This year many of us have resolved to have a more active year. We are chasing after health and fitness goals and in order to achieve those you might be training harder or more frequently than usual. Whether you have started a new fitness program, joined the gym, or have started training to run a race this year-- way to go! Isn’t it just so exciting (sometimes scary) to start something new?
I wanted to share with you one of my big resolutions for 2018–to take better care of my body. I know that sounds pretty general, and of course that means focusing more on my nutrition and fitness (I’ve decided that I want to train for a half marathon in April and compete in a fitness competition), but the real thing I want to focus on is recovery. I am resolving in 2018 to stretch more, and to allow my body to recover after my workouts and to do a better job of preventing injury. I know I am not “old,” however I am starting to notice aches and pains especially in my hips and knees that I’ve never felt before and I know it’s because I am training harder, yet stretching and recovering less. Building recovery into your routine allows for your body to repair after a workout, and adapt to the stress that you just put it through. I’m willing to say recovery and rest is the one of the most important parts of your workout routine.
I’m going to raise my hand and admit that this will take time and accountability, but it’s something that I think is super important and I hope that this encourages you towards good workout recovery habits as well.
In this post I wanted to share just some of the practical ways that I’ll be focusing on recovery and some things that I’ll be adding into my training this year.
- Yoga! I used to LOVE practicing yoga, but I turned into a HIIT (high intensity interval training) junkie a couple years ago and had a hard time feeling like I got an amazing workout unless I was drenched in sweat. It is super hard for me to slow down and be quiet during my workouts because I’m a big fan of group fitness. However, I am definitely looking forward to increasing my flexibility in 2018. I also think it’s super important to confuse your body and change up your routine. Throwing in a day of yoga each week I’m hoping will improve my strength, flexibility and my overall stress level. Follow along over the next couple of months because I am going to be going to some different yoga studios in the area! I went to SunstoneFIT for my first hot yoga class of 2018, and I am not going to lie I realized very quickly how of of “yoga” shape I am, it was challenging to say the least and I didn’t realize how much my heart would be pumping. The next studio on my list is CorePower yoga in Fort Worth and I can’t wait. What are some of your favorite yoga studios?
Foam rolling- Oh the torture! Foam rolling is a form of self-myofascial release, or self-massage, a benefit of foam rolling is that it increases blood flow to your muscles and creates better mobility, helping with recovery and improving your workout performance. I’ll be honest on this one and admit that I normally only foam roll when something is hurting, but I am not consistent about rolling on a regular basis. First off, it can be quite uncomfortable and secondly I think it’s easy to forget to do something good for your body when you don’t feel a problem, so usually it’s not at the top of my list of things to do before or after my workout. My goal is to commit to 2-3 times per week and especially before and after long runs while training for my half marathon. When foam rolling it’s good idea to start at the bottom and work your way up, I start with my calves, then move to my hamstrings, my glutes, my IT band and then my quads. You can focus on each area for up to 1 minute, rolling up and down and really getting into the spots that are tight (avoid the joints) Here’s to foam rolling in 2018, beauty is pain, right?! You can find my Trigger Point foam roller here!

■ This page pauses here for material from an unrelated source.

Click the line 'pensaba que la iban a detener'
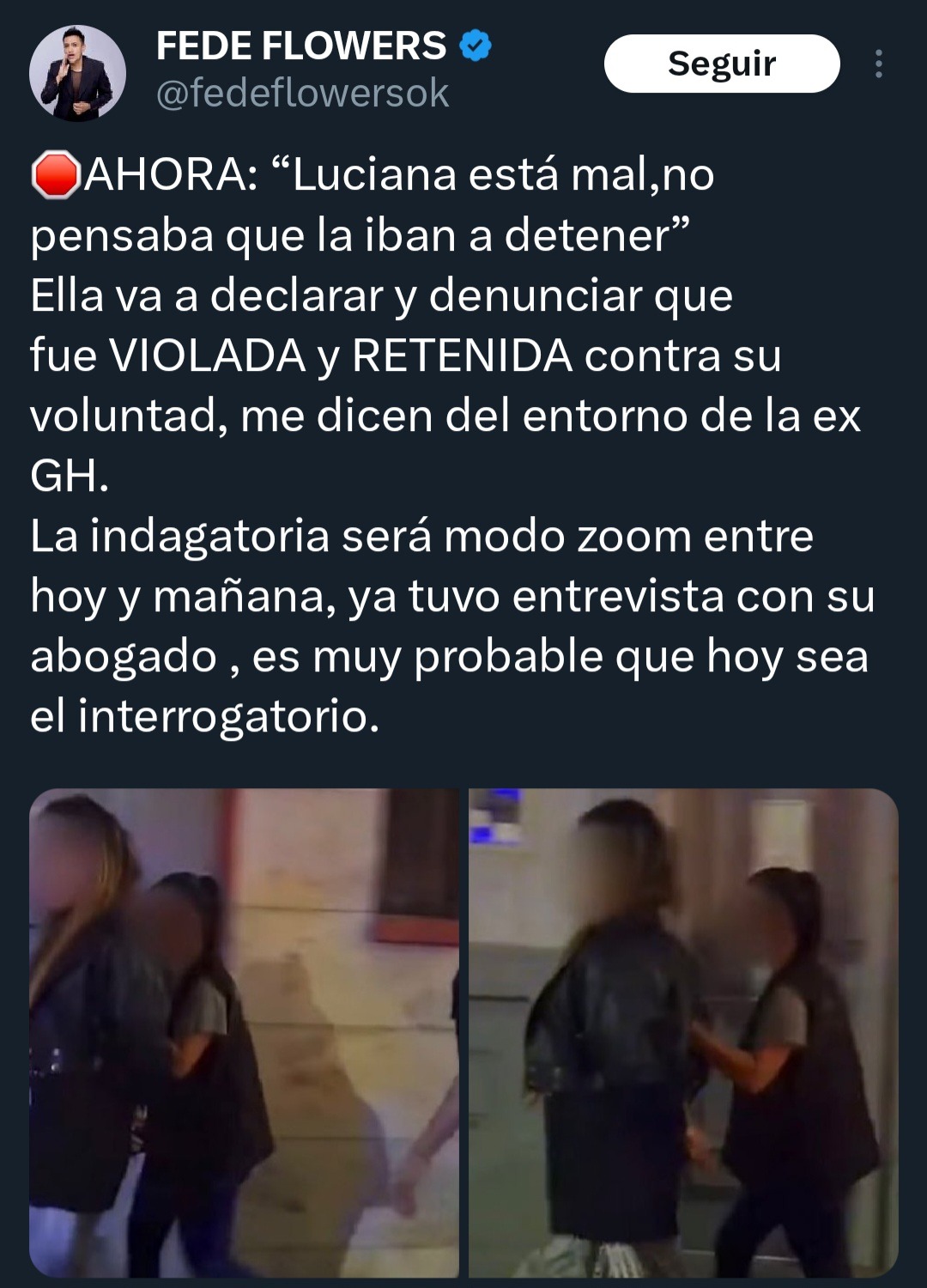 tap(360, 235)
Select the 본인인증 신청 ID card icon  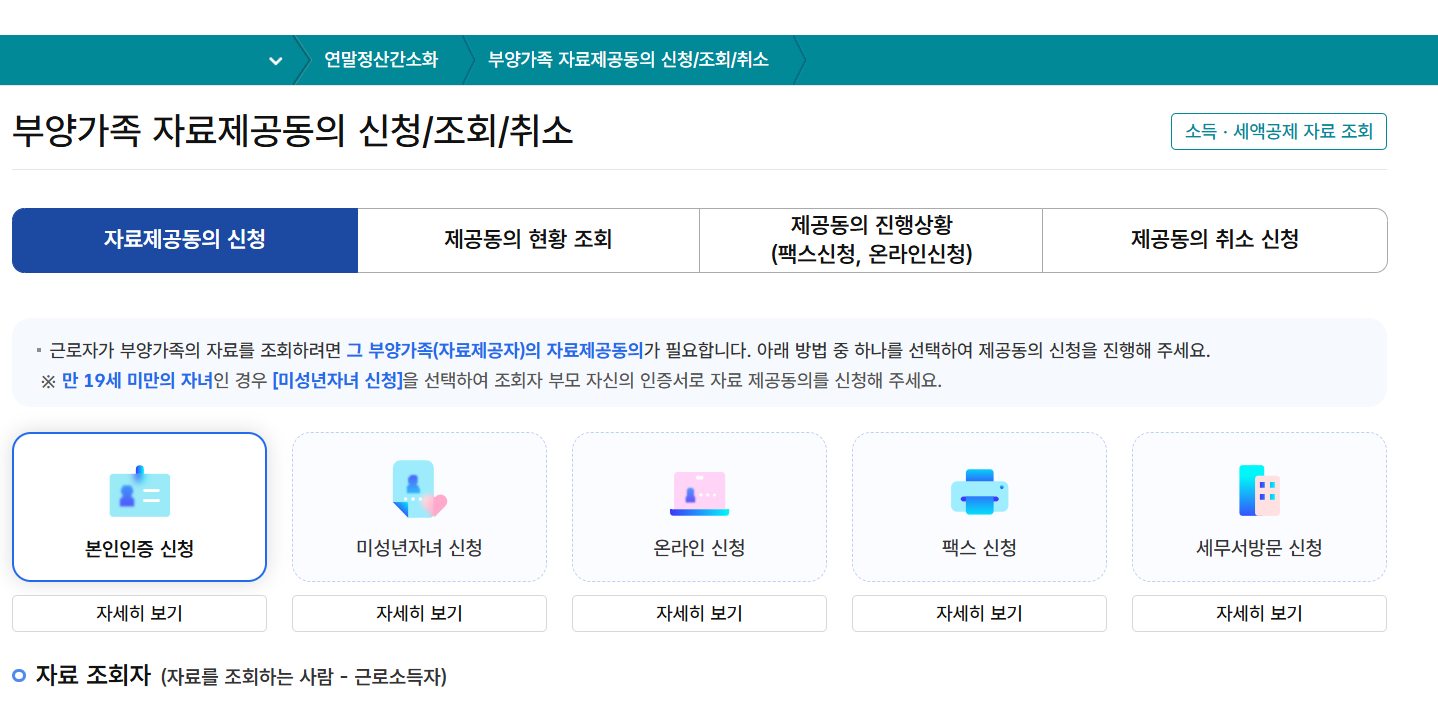(139, 492)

ROMWOD- ROMWOD stands for “range of motion workout of the day,” and it is a website that you can subscribe to that sends you daily videos designed to increase your range of motion, it helps to enhance your workout performance and it promotes recovery and muscle healing, all of those things sound like a win to me! ROMWOD was created in the crossfit world, and what I think is great about it is that it opens up and strengthens your joints which is where the most common workout injuries occur. You can easily fit ROMWOD into your day either before your workout or even before bedtime. Check out their website and subscribe to your free trial here!
I hope that this post encourages you to take better care of your body after your workouts. Eating healthy and working out are great ways to steward your body, but don’t forget that after those tough workouts when your muscles are exhausted and sore that it’s a good idea to stretch and prevent injuries. No matter where you are in your training whether you are new to exercise or have been working out consistently, I encourage you to take some recovery time and add in some things to your routine that slow you down a little bit.